3. Fraude, sécurité & Calling Line Identity
Pour contrer les arnaques, les donneurs d'ordre doivent authentifier leurs numéros sortants et sensibiliser leurs équipes aux signaux d'alerte. Les fournisseurs réseau généralisent STIR/SHAKEN ou MAN et déploient des filtres anti-spoofing, tandis que la Rich Call Data affichera clairement l'identité de l'appelant. Des éditeurs et opérateurs participent aux groupes de travail CLI, intègrent la signature numérique du numéro et préparent des pilotes RCD à grande échelle.
Fournir des solutions technologiques qui garantissent d'atteindre les publics cibles avec sobriété et respect est désormais la clé : en filigrane, la réduction des appels inutiles s'inscrit aussi dans la sobriété numérique. Selon l'ETNO, jusqu'à 240 GWh pourraient être économisés chaque année à l'échelle européenne, alignant ainsi le télémarketing responsable avec les objectifs RSE du Green Deal.
Le projet de loi acte la fin du démarchage téléphonique « en aveugle ». Demain, la valeur d'un appel se mesurera à la qualité du consentement qui le précède. C'est une opportunité : l'Opt-in- transforme un canal décrié en vecteur de confiance et de performance.
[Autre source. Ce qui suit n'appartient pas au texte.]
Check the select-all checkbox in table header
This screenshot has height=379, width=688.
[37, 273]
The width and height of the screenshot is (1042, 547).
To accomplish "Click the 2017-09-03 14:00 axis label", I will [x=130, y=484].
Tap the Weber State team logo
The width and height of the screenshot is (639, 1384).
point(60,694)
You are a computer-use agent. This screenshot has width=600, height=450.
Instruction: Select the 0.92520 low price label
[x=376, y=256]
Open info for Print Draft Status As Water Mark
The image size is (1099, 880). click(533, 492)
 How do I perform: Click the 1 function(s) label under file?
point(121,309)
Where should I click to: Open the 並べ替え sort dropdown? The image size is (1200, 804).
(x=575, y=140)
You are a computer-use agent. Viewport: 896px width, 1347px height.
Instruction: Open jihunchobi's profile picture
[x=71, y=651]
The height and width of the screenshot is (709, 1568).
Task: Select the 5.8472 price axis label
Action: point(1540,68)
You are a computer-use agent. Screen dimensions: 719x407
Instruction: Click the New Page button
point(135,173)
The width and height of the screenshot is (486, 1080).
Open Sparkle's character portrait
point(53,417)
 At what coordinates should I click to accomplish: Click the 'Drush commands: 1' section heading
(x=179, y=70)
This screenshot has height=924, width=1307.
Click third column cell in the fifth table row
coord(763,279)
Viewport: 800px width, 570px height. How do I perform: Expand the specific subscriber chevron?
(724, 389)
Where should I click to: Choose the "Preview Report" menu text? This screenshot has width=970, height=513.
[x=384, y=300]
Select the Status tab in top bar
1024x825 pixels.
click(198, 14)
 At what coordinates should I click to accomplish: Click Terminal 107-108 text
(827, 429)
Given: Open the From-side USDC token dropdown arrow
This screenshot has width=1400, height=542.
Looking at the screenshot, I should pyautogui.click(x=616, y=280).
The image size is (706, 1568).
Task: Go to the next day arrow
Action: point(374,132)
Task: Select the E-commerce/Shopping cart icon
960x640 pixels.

Pour les directions marketing, commerciales, les directions d'expérience et de satisfaction client (CX) ou pour les directions en charge de transformation numérique, l'échéance du 11 août 2026 fixe un véritable plan d'action : cartographier les flux sortants ; sécuriser et tracer le consentement ; authentifier les numéros via STIR/SHAKEN ou MAN ; piloter la pression commerciale ; former les équipes et mettre à jour les cadres contractuels.
Engager ces chantiers dès 2025, c'est non seulement éviter les sanctions, mais surtout créer un avantage concurrentiel : un téléphone qui sonne moins, mais mieux, devient un moment de dialogue choisi, générateur de satisfaction et de valeur durable. En parallèle, des fournisseurs de solutions pour le CCaaS s'engagent aux côtés des responsables CX pour leur fournir les outils et bonnes pratiques nécessaires à une mise en conformité fluide et à forte valeur ajoutée. La contrainte réglementaire peut être convertie en opportunité stratégique, pour rétablir un lien de confiance, améliorer la pertinence, la légitimité et l'efficacité, en valorisant de manière coordonnée l'ensemble des canaux de contact client entre vocal et digital, et à faire du canal vocal un point de contact fiable.
Il reste toutefois essentiel que ce nouveau cadre ne freine pas le développement commercial légitime : l'opt-in doit protéger le consommateur sans étouffer l'innovation. Par ailleurs, la lutte contre la fraude téléphonique (usurpation d'identité, arnaques financières, CPF...) nécessite des mesures ciblées et coopératives entre opérateurs, régulateurs et éditeurs ; elle ne saurait être réduite au seul contrôle du volume d'appels.